I've
been feeling more stress recently—I'm not quite sure why. Maybe
it's residual from our church's family camp and outer island mission
awhile ago. Maybe it's from striving with Braden to improve his
attitude—mostly regarding academics. Maybe it's Norm's (my
friend's) and Grant's (my brother's) divorces. Or my father-in-law
passing away. Or the difficulties faced by mother—in—law and
unemployed and unmarried brother-in-law who lives at home. Or my
aging parents. Or sister's family that seems to be distancing itself
from my family along with some of the others listed above. Or my unpleasant
work relationship with my boss and boss's boss. Or the good-stress
joy of playing bass with our church's praise band. Or my
disappointment in much in the world today. Or maybe a little of all
of the above.
I'm
not depressed—I've got too much to be thankful for to feel that.
My
mom read me a book in my first year in college (my last year living
with my parents) when I was stressed that said that most human
emotions—fear, anger, joy, stress, etc.—are biologically
indistinguishable. The only thing that's different is our
perceptions of them—positive, negative, pleasant, unpleasant, etc.

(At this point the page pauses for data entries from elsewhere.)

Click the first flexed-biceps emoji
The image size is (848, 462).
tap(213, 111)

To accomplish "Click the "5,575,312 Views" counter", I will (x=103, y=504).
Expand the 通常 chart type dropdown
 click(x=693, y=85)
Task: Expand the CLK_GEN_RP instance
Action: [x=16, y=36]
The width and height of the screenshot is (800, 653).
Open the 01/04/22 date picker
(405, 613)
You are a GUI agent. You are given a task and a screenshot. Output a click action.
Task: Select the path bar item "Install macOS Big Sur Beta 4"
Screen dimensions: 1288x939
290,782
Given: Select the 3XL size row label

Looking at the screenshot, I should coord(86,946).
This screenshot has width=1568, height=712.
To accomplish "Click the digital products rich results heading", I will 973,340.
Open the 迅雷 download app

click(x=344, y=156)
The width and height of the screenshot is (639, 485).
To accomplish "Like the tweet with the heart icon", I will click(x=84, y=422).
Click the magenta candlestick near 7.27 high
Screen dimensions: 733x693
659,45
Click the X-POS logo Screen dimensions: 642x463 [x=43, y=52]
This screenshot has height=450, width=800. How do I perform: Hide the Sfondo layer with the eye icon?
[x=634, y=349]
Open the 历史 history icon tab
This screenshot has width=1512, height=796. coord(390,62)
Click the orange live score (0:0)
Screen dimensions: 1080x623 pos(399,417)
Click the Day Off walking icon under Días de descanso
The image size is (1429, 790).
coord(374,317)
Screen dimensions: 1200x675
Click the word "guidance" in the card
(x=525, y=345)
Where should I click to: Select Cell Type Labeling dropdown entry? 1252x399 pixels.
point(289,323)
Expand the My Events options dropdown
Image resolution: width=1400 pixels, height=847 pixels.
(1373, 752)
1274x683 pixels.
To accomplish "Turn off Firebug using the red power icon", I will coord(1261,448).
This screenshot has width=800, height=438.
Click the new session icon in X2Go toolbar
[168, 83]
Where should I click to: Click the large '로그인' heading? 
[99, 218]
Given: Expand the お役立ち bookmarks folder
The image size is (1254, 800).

I still wonder over that one. Surely fear and passion would light up
different brain patches in an MRI? Or are MRIs capable of sensing
our different perceptions? (I doubt it.) I have, however, noticed
that positive intense emotions tend to go hand-in-hand with intense
negative emotions: a person who cries tears of joy one day often
enough may scream hot and angry the next, for example.
Or
how even-keeled people neither tend to get too high up nor too low
down.
I'm
emotional by nature so I admire the even-keeled types that are so
good to be around in stressful situations—calm and soothing. Not
that I'd want to trade positions with them.
Because
for me, a lot of what make my life worth living are those moments of
peak intensity: joy, passion, relief, and even sadness, productive
anger, forgiveness, and regret that helps me grow. It's all a part
of what makes me human and that reminds me that no one has it good
all the time and no one has it bad all the time, except in Heaven and
Hell. So while life lasts, we may as well learn to appreciate or grow from whatever comes our way, positive or negative.
I
need to write more, I've discovered this very moment. For prior to
writing this essay, I was feeling stressed. Putting pen to paper is
such a wonderful all consuming task for me. All the stress just seems
to float away leaving a calm, clear air of contentment.
A
few years ago, I experienced some of the most intense negative stress
in my life—largely due to medical issues. At the time, I had given
up writing for over a year due to horrible experiences dealing with
my writing at a prior church we attended. In an effort to release
that overabundant negative energy, I took pencil to paper and wrote a
novella—a children's story with adult themes. Writing it was one
of the single best things at the time to release stress and find calm
and peace amidst scary moments.
When
I started typing in the story a couple years later, my stress by then
largely abated, I was astounded by how relaxing it was to read. I
had expected the stress to transfer to the writing yet it hadn't, and
in fact it was some of my most soothing writing ever (without being
boring.) I read it to Pene and she enjoyed it. (In essence, I wrote
it to her—or at least with her in mind as the primary audience, a
“trick” employed by John Steinbeck and other writers.)
I
told Deanne that I believe God wanted me to write and knew I wouldn't
do it unless I had to, so he allowed that unpleasant period to enter
my life.
I
still believe it.
So
I write not only because I enjoy it, but also because I have to to deal
with everyday stressors that can accumulate and grow so big. And
because I believe God wants me to.
Would
that everyone had something to rely on for such soothing release, and
knew God's love, direction, and purpose in their lives. (I may not know the last two, but I try to, which helps just as well.)